Why weren't Catholic and other Christian churches joining the Buddhist monks in street protests to aid poverty-stricken people who have been ruled with an iron fist by a nationalist military junta since 1962?
To appreciate the stance of Myanmar's Catholic and Christian churches, one has to understand their very delicate situation in this land of 49 million people, where Buddhists make up 89 percent of the population and where the military has sought to identify Buddhism with nationalism.
There are some 300,000 Buddhist monks and about 400,000 military in the country, and while Christian leaders individually have friendly relations with many Buddhist leaders, the military has sought to dissuade relations at an institutional level between the two religious communities.
Christians account for 6 percent of the population -- about 3 million believers -- while Catholics are a small, growing community of almost 700,000 faithful.
"As a group, Catholics, and indeed Christians, are a marginal actor in the political and social affairs of the country," a Church source told Our Sunday Visitor.

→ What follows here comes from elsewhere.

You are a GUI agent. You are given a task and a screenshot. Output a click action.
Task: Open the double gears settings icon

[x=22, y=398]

Myanmar -- called Burma, a name that the opposition still uses, until military authorities changed it in 1989 -- is the largest country in mainland southeast Asia, bigger than Vietnam and the Philippines put together, but smaller than Texas.

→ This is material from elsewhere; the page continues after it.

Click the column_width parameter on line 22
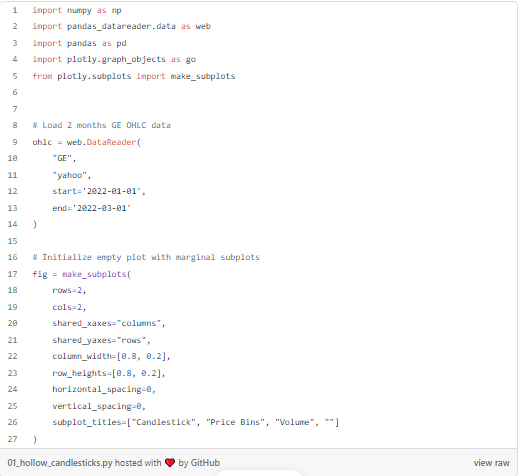Viewport: 521px width, 476px height. click(82, 356)
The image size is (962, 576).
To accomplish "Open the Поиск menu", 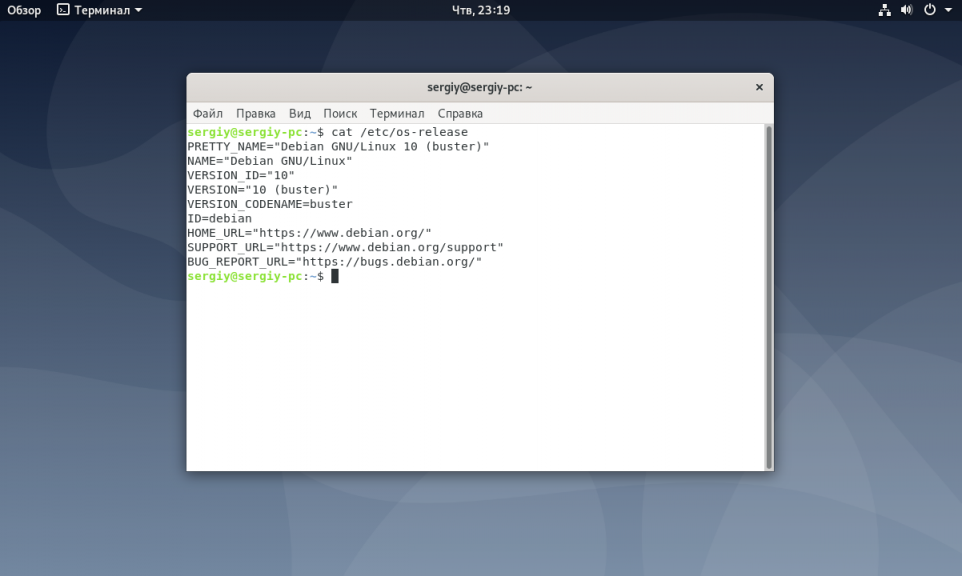I will click(340, 114).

The Portuguese brought Christianity to Myanmar in the 16th century, but organized missionary activity only began in 1722. The Catholic hierarchy was established in 1951.

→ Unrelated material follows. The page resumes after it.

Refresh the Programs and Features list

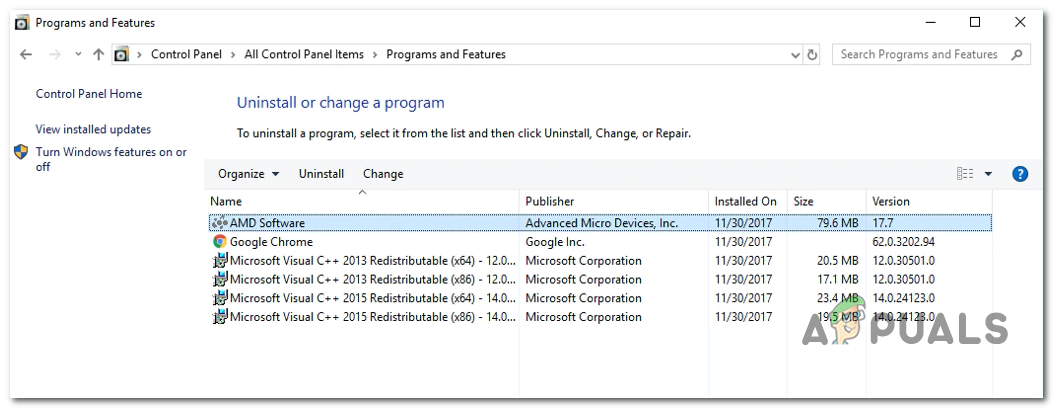tap(812, 55)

Throughout history, however, there have been few conversions among the Burmese; Christian converts came from ethnic minorities -- the Karen, the Mon and the Chin.
During the Pacific War (1942-45), the Japanese army invaded Myanmar and expelled or interned all expatriate priests. Many were killed, while churches and Church institutions were destroyed. When Japan capitulated, the British colonial rulers returned, but not for long. The country gained independence Jan. 4, 1948.
From 1951-62, U Thu, a staunch Buddhist, was prime minister and declared Buddhism the state religion. The ethnic minorities resisted this and some tried to separate from Burma.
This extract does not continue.